In accordance with an embodiment of the invention, the
method further comprises receiving a manual registration of a web service, the manual
registration comprising receiving manual input of information related to said web
service in the local registry, the information comprising the web services description
language (WSDL) document and the further descriptive information of said web service.
In another embodiment, the method further comprises receiving automatically a registration
of a web service, the receiving of the registration being performed by means of
an application program interface (API), the registration comprising receiving input
of information related to said web service in the local registry, the information
comprising the web services description language (WSDL) document and the further
descriptive information of said web service.

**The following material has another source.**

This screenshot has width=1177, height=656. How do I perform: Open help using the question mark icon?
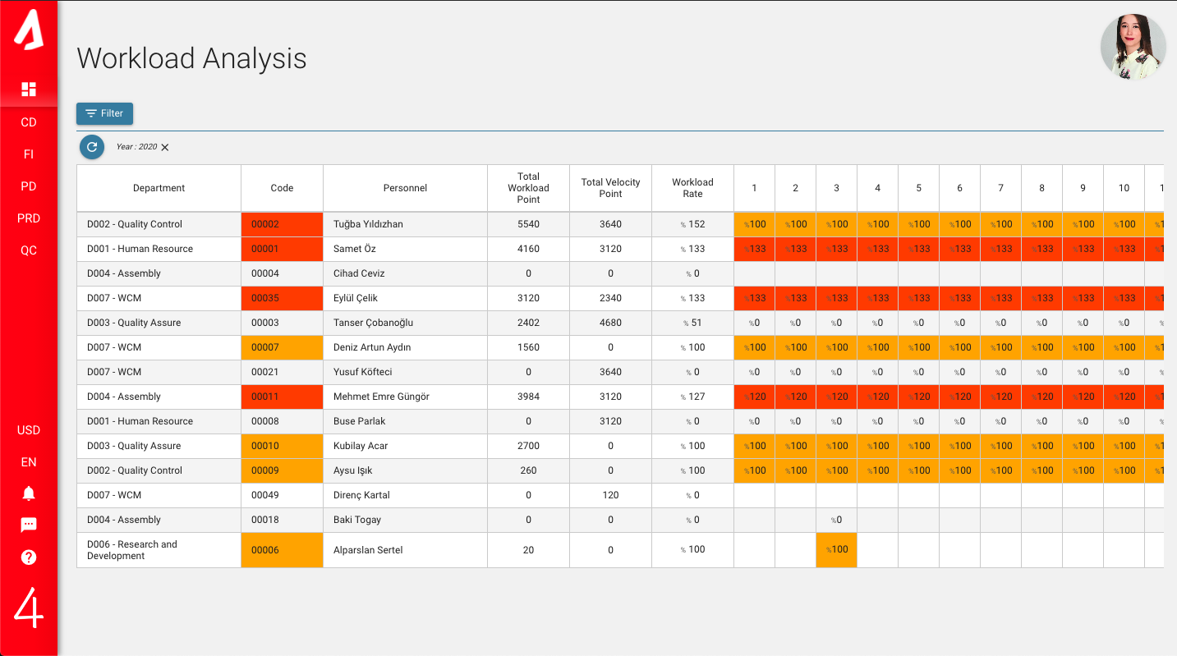(x=29, y=557)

By either receiving a manual registration of a web service
or by receiving automatically a registration of a web service, a web service provider
is provided a tool to publish an updated or new web service by himself to an entity
providing the possibility according to the invention to generate a search index
with its respective local registry. This ensures that a service provider is able
to provide potential business clients the possibility to locate a newly developed
or updated web service.
In another aspect, the invention relates to a method for
searching web services, the method comprising receiving a search query for searching
a web service, the search query being received from a client, and performing a search
for identifying web services, the identification being based on the query and the
search index, the search index being provided according to the method of generating
a search index for searching web services according to the invention.

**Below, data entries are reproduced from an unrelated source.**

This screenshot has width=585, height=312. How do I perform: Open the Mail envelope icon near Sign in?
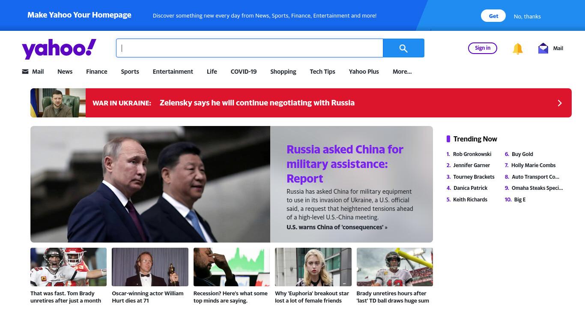(x=543, y=48)
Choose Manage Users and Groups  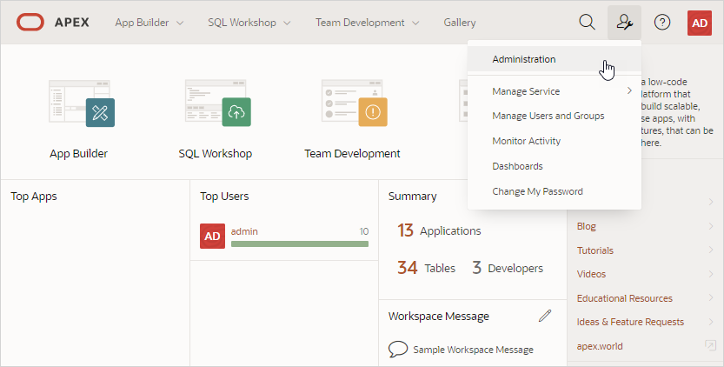tap(548, 116)
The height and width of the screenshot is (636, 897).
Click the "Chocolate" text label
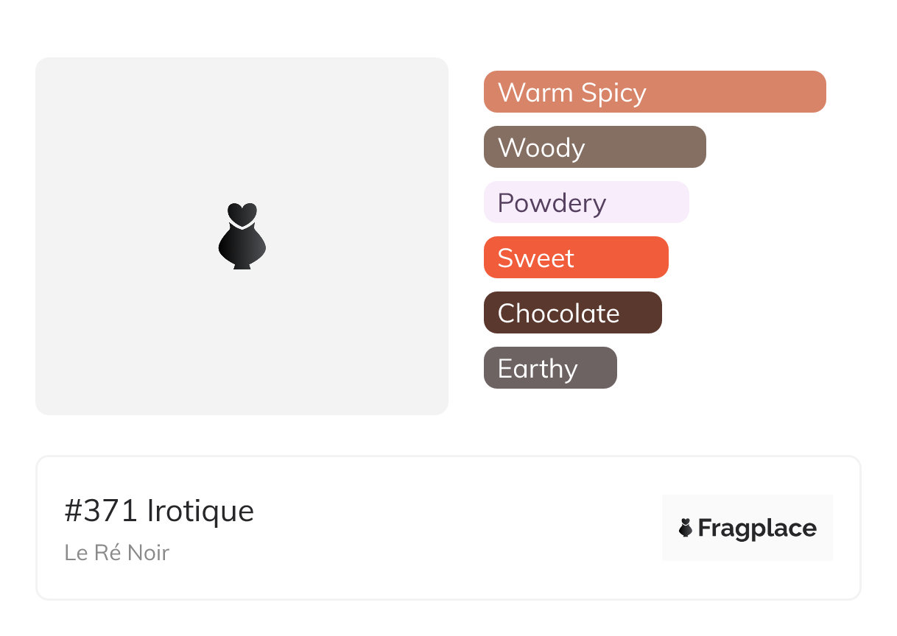[x=558, y=314]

In accordance with an embodiment of the invention, the
query comprises an unstructured query comprising a wildcard character. This has
the advantage, that a search does not only have to be performed knowing exactly
the phrasing of a term provided with the query for the search, but also allows the
search engine to try out multiple variations using said wildcard character as known
in the art.
In accordance with an embodiment of the invention, the
query is received by means of a graphical user interface, the graphical user interface
being adapted in a service consumption editor and/or a web browser and/or an applet.
Such a service consumption editor may be for example an Eclipse editor, an SAP Workbench
(SE80) editor or an SAP Visual Composer (VC) editor.

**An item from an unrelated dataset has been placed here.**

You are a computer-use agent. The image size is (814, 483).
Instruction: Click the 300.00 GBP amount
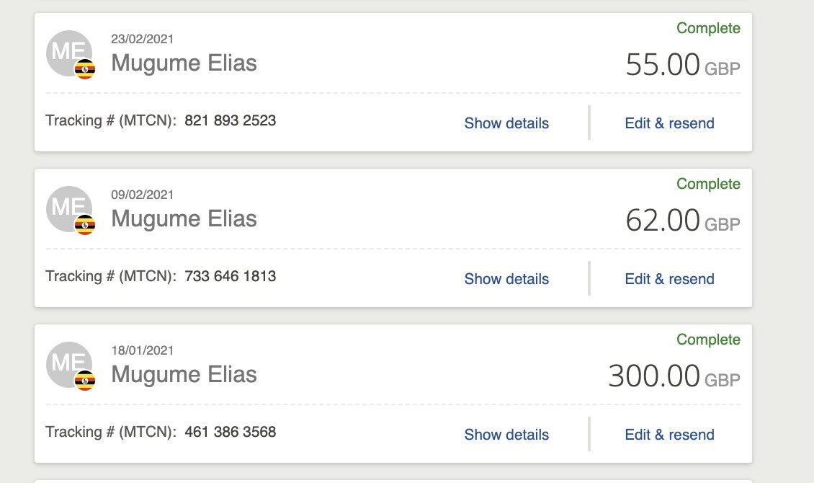pyautogui.click(x=653, y=376)
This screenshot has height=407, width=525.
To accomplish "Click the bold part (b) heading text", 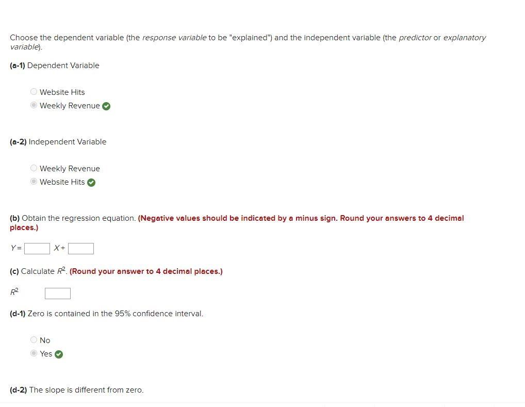I will [x=15, y=218].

In accordance with an embodiment of the invention, the
method further comprises providing a search result to the client, the search result
comprising the identified web services. Thereby, the search results are provided
to a client in a sorted fashion.
In accordance with an embodiment of the invention, the
method further comprises providing information regarding a clustering of the identified
web services to the client. Thereby, the method further comprises receiving search
result filter rules from the client based on the information regarding the clustering
of the identified web services. The search result is filtered based on the search
result filter rules.
This has the advantage, that a high number of search results
provided to a user can be intelligently and therewith significantly reduced. A user
being interested only in a certain category of web services is able to limit the
number of search results to said category which allows the user to more precisely
and quickly locate a certain web service suitable for his purposes.
In accordance with an embodiment of the invention, the
method further comprises determining a count of the identified web services and
if the count is below a threshold, automatically identifying the variation of the
query that results in a higher count of identified web services. This allows to
provide a user in an intelligent way a possibility of varying automatically the
query provided by a user to the search engine. This may be for example necessary,
if a spelling error in the search query limits the number of identified web services
significantly. Since in this example, a variation of the query to the correct spelling
results in a significantly higher count of identified web services, this improves
the accuracy of a search for a certain web service.
In another aspect, the invention relates to a data processing
system, the data processing system being adapted to perform the method of generating
a search index for searching web services according to the invention, as well as
performing the method for searching web services according to the invention.
In another aspect, the invention relates to a computer
program product comprising computer executable instructions to perform the method
of generating a search index for searching web services according to the invention
and the method for searching web services according to the invention.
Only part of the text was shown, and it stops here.